Weekly indexing, Week of year (1–52), captures mid-range fluctuations that are not visible in daily or monthly features. A typical case is the Lunar New Year period in Taiwan, which usually occurs around late January or early February. Even though the specific dates change each year, the week of year indicator helps the model identify and generalize across such recurring holiday peaks. Similarly, long weekends and school breaks often fall in specific weeks, producing distinct traffic surges.

Day of month (1–31) highlights intra-month variability, which can be significant in certain contexts. For example, the end of the month often coincides with payroll cycles, leading to increased traffic in commercial districts. By encoding the day of month, the model gains the ability to pick up on these subtle but recurring behavioral patterns that would otherwise be masked by daily or weekly indicators alone.

While the baseline 4D setting already distinguishes between workdays and holidays, explicitly separating weekends is important because Saturday and Sunday traffic often differs sharply from official public holidays. For instance, weekend congestion patterns may include heavier outbound traffic on Saturday mornings and return flows on Sunday evenings, which are distinct from the one-off peaks of long holidays. Weekend flag (binary) ensures that routine weekly leisure traffic is clearly recognized.

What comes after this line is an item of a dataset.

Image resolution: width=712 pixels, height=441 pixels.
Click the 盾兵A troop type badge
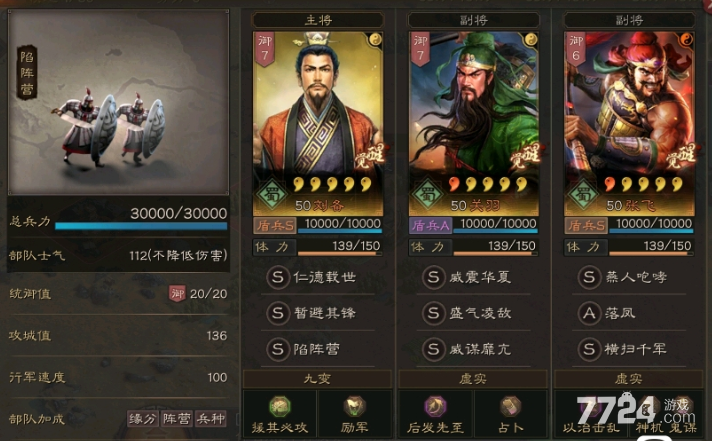[430, 225]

One of the most predictable and policy-relevant patterns is the weekday morning commute. Encoding this period explicitly highlights its significance and ensures that the model pays additional attention to morning peaks, where forecasting errors could have the most severe consequences for congestion management. Morning rush-hour flag (binary; 6–9 AM) allows the model to emphasize short, sharp increases in flow that occur with remarkable regularity.

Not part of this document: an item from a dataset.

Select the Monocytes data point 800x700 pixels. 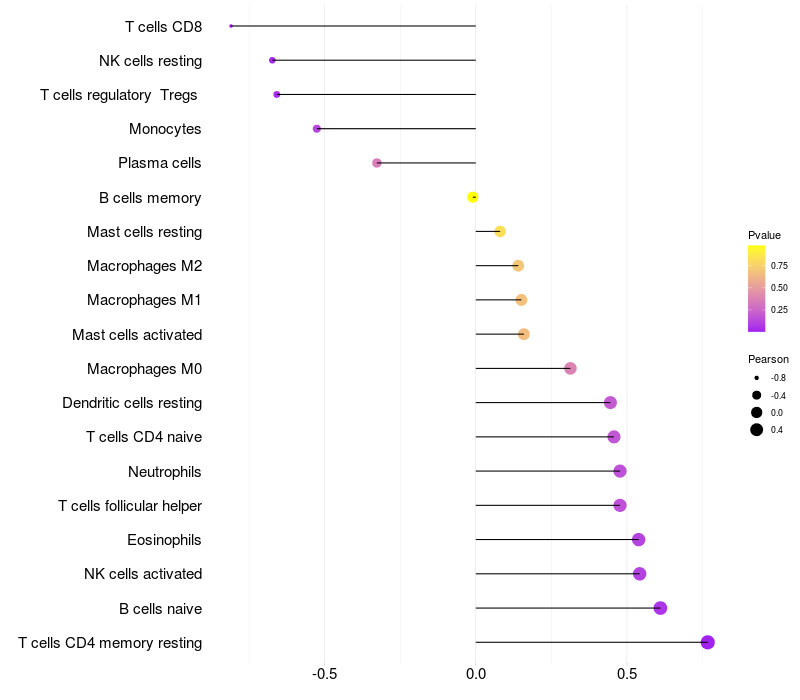pyautogui.click(x=317, y=129)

Complementing the morning peak, the evening rush hour is often more irregular due to overtime work, social activities, or shopping trips. By flagging this period, Evening rush-hour flag (binary; 4–7 PM), the model learns to expect higher variability and can adapt its predictions accordingly. Capturing both morning and evening rush periods separately is especially valuable for long-term forecasting, where daily peak patterns might otherwise be averaged out and diluted.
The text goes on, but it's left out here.